Interactions between amyloid precursor protein-like (APPL) and MAGUK scaffolding proteins contribute to appetitive long-term memory in Drosophila melanogaster.

Abstract

Amyloid precursor protein (APP), the precursor of amyloid beta peptide, plays a central role in Alzheimer's disease (AD), a pathology characterized by memory decline and synaptic loss upon aging. Understanding the physiological role of APP is fundamental in deciphering the progression of AD, and several studies suggest a synaptic function via protein-protein interactions. Nevertheless, it remains unclear whether and how these interactions contribute to memory. In Drosophila, we previously showed that APP-like (APPL), the fly APP homolog, is required for aversive associative memory in the olfactory memory center, the mushroom body (MB). In the present study, we show that APPL is required for appetitive long-term memory (LTM), another form of associative memory, in a specific neuronal subpopulation of the MB, the α'/β' Kenyon cells. Using a biochemical approach, we identify the synaptic MAGUK (membrane-associated guanylate kinase) proteins X11, CASK, Dlgh2 and Dlgh4 as interactants of the APP intracellular domain (AICD).
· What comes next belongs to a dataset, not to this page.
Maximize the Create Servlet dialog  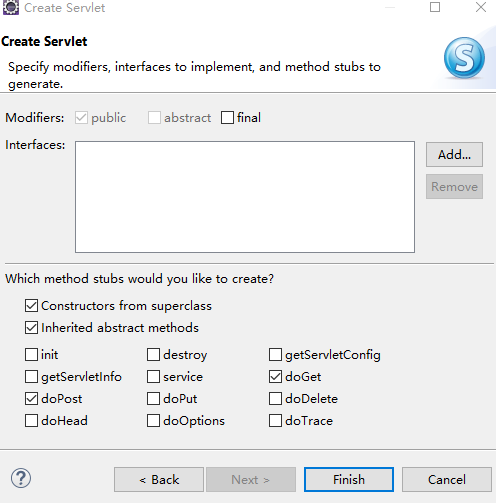(435, 7)
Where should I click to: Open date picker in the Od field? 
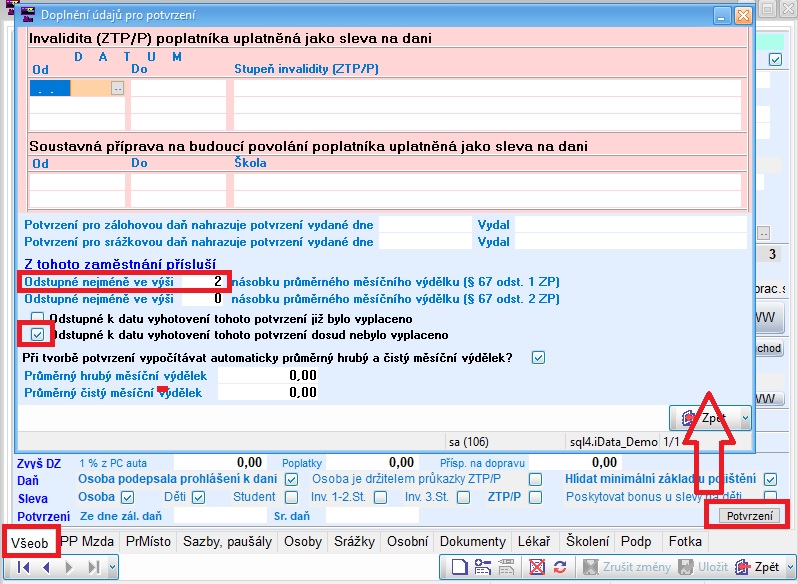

Next, we show that the Drosophila homologs CASK and Dlg are also required for appetitive LTM in the α'/β' neurons. Finally, using a double RNAi approach, we demonstrate that genetic interactions between APPL and CASK, as well as between APPL and Dlg, are critical for appetitive LTM. In summary, our results suggest that APPL contributes to associative long-term memory through its interactions with the main synaptic scaffolding proteins CASK and Dlg. This function should be conserved across species.